Task to carry out. Swap "Sunday" for "Monday" in the part of the listing that opens with the line containing "Task: Click the Optimise" and closes with the line containing "pyautogui.click(x=939, y=611)". Give those lines again with nothing else altered.

------ Entries supplied ------

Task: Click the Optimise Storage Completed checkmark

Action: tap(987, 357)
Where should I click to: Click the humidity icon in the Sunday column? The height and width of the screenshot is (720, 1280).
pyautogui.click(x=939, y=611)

------
------ Entries supplied ------

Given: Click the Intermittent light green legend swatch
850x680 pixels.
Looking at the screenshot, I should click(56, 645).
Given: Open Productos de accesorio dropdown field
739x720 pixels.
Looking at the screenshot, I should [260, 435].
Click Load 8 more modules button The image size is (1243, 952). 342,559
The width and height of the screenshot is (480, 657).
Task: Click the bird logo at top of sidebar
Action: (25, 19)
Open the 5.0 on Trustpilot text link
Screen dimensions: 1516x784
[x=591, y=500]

------
------ Entries supplied ------

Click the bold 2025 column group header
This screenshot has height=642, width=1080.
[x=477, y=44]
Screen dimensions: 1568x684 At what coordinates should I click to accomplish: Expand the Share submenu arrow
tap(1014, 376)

------

Problem solution.
Task: Click the Optimise Storage Completed checkmark

Action: tap(987, 357)
Where should I click to: Click the humidity icon in the Monday column? The height and width of the screenshot is (720, 1280).
pyautogui.click(x=939, y=611)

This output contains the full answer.